To establish a murine model of chronic corneal allograft dysfunction (CCAD) after penetrating keratoplasty (PK). Experimental study. PK model in mice: Semiallogeneic CB6F1 mice were obtained from matching of female BALB/c and male C57BL/6 mice. C57BL/6 (allogeneic group), CB6F1 (semiallogeneic group) and BALB/c (syngeneic group) grafts were transplanted orthotopically to BALB/c recipients respectively, and BALB/c mice as a control group. The follow-up time was more than 100 d, and graft survival time and corneal opacity score were monitored, and corneal endothelium were examined by alizarin red and PI/Hoechst stain.

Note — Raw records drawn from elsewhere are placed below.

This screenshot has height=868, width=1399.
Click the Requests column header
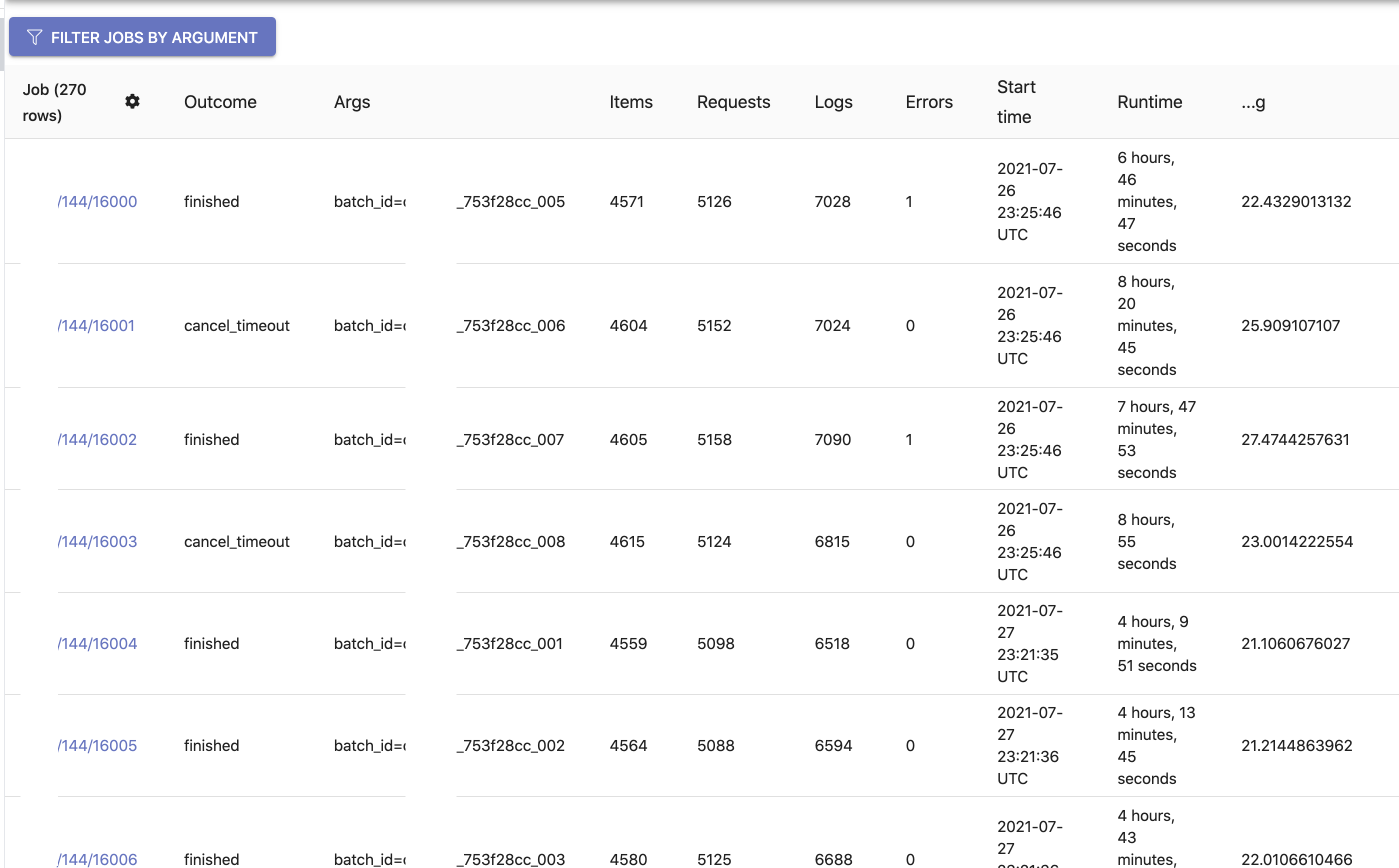pyautogui.click(x=733, y=102)
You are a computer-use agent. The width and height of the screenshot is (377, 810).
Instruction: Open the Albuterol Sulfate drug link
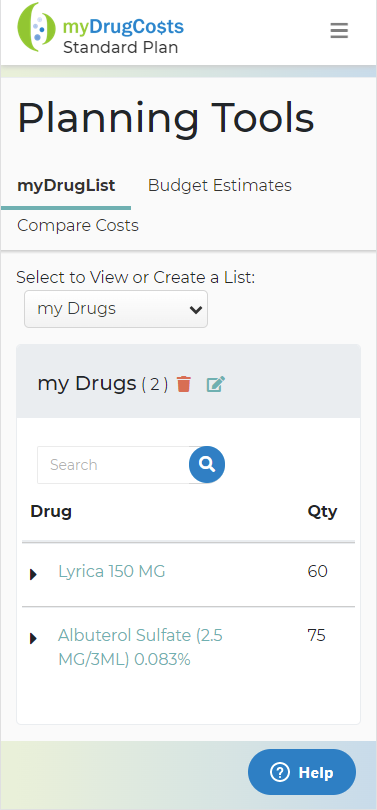140,647
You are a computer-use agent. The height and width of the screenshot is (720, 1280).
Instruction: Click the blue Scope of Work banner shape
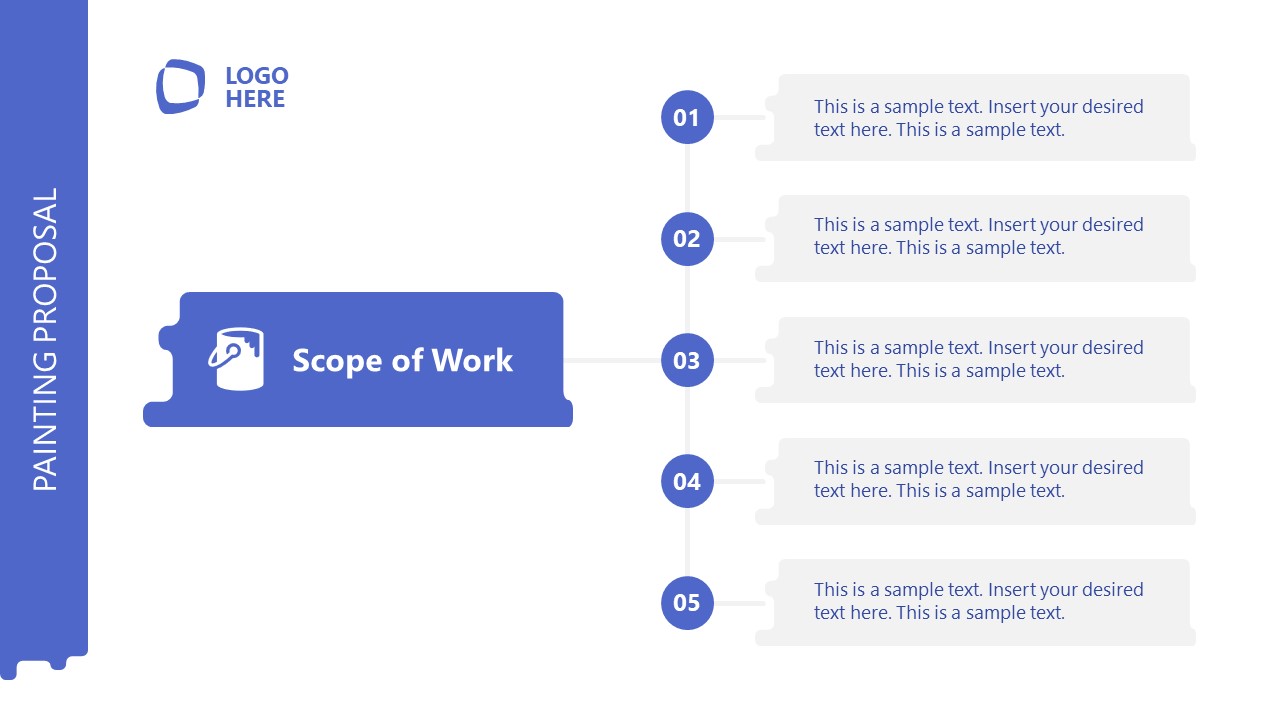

CD4(+) and CD8(+) T lymphocytes were examined by immunohistochemistry. Ultrastructure changes of the grafts were examined by electronmicroscopy. Log-rank test were used to compare survival curves. (1) Graft examination:Median graft survival times were 17.0 d, 85.5 d, > 100 d and > 100 d in allogeneic, semiallogeneic, syngeneic and control groups, respectively (F = 344.0, P < 0.01). (2) Immunohistochemistry examination: There were large amount of CD4(+) and CD8(+) T lymphocyte infiltration in allografts in allogeneic group at 3 weeks after PK; Few CD4(+) and CD8(+) T lymphocytes were observed in semiallogeneic group and syngeneic groups at 3 weeks after PK; CD4(+) and CD8(+) T lymphocyte infiltration was not observed in the control group. (3) Endothelium examination: The endothelium can not be counted because the blurred image after the alizarin red combined PI/Hoechst stain and apoptotic and necrotic cells can be seen in allogeneic group; the endothelial cell density decreased and few apoptosis can be detected in semiallogeneic and syngeneic groups; no apoptotic and necrotic endothelial cells were found in the control group. (4) Ultrastructural characteristic changes mainly include fibrosis formation and endothelium atrophy and degeneration in failed grafts in all transplanted groups by electron microscopy examination. Inflammation cells can only be found in the allogeneic group. Semiallogeneic and syngeneic transplantation groups present the changes similar to CCAD in clinical study, and both can be regarded as the model that permits molecular evaluation of CCAD.